With all this in mind, a wedding photographer must be properly prepared. A basic minimum requirement is the availability of a second camera should the principal camera fail in some way. Many wedding photographers equip themselves with two identical cameras and may carry both at the same time. The two camera bodies are fitted with different lenses, which saves changing lenses on the fly. Should one camera fail, the other is available to continue with the photography.

Professional cameras may provide for images to be written simultaneously on to two memory cards. This provides a degree of protection against memory card failure but obviously involves the use of twice the number of memory cards. Other photographers carry facilities for downloading images during the wedding - perhaps between the ceremony and the wedding breakfast. This approach also guarantees the security of the earlier images should a drink be spilled over the camera at the reception.

Security of images is perhaps the most important consideration for a wedding photographer, but it is also vital to have good-quality cameras and lenses. Choice of lenses varies according to a particular photographer's style and the nature of the wedding, but a fast (minimum f/2.8) 80 - 200mm zoom lens is reasonably standard. A second camera might then be fitted with a fast wide-angle zoom lens such as an f/2 18 - 35mm optic.

Other essential items of equipment include a good-quality warm or half-warm reflector (such as the folding Lastolite type), a powerful flashgun and perhaps a tripod. The tripod can be useful at the wedding breakfast where light levels are likely to be low, but can also be used to establish the photographer's presence, and prime position, when groups are being photographed.

There are of course many other items a photographer may wish to have available at a wedding. These are dependent upon style and circumstances, but might include white umbrellas for use by the bridal party in the event of significant rainfall, and a complete studio flash setup to make all photography possible indoors.

--

Task instructions:
1. From the wedding photography passage, list the items named as "Other essential items of equipment".
2. Please write out the wedding photography passage from "There are of" up to and including "photography possible indoors.".

Records shown:

--

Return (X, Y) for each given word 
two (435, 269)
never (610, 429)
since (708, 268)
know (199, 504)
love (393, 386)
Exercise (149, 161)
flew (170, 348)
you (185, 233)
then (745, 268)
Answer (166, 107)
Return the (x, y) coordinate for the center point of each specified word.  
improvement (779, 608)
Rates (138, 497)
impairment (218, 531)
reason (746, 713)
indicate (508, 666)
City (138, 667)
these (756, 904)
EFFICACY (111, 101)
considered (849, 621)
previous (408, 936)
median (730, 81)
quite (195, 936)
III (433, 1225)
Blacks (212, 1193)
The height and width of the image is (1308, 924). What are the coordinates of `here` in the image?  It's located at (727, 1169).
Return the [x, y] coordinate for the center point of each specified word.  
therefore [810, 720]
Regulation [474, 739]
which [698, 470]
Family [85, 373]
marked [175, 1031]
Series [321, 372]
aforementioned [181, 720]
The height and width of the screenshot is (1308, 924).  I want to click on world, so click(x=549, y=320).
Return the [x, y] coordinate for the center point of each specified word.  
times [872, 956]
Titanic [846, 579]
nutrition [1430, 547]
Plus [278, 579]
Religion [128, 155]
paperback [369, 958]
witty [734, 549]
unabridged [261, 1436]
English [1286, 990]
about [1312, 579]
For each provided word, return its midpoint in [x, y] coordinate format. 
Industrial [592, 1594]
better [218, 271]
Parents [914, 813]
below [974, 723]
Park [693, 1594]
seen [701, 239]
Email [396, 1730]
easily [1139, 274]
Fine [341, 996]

--

Complete answers:
1.
- A good-quality warm or half-warm reflector (such as the folding Lastolite type)
- A powerful flashgun
- A tripod

2.
There are of course many other items a photographer may wish to have available at a wedding. These are dependent upon style and circumstances, but might include white umbrellas for use by the bridal party in the event of significant rainfall, and a complete studio flash setup to make all photography possible indoors.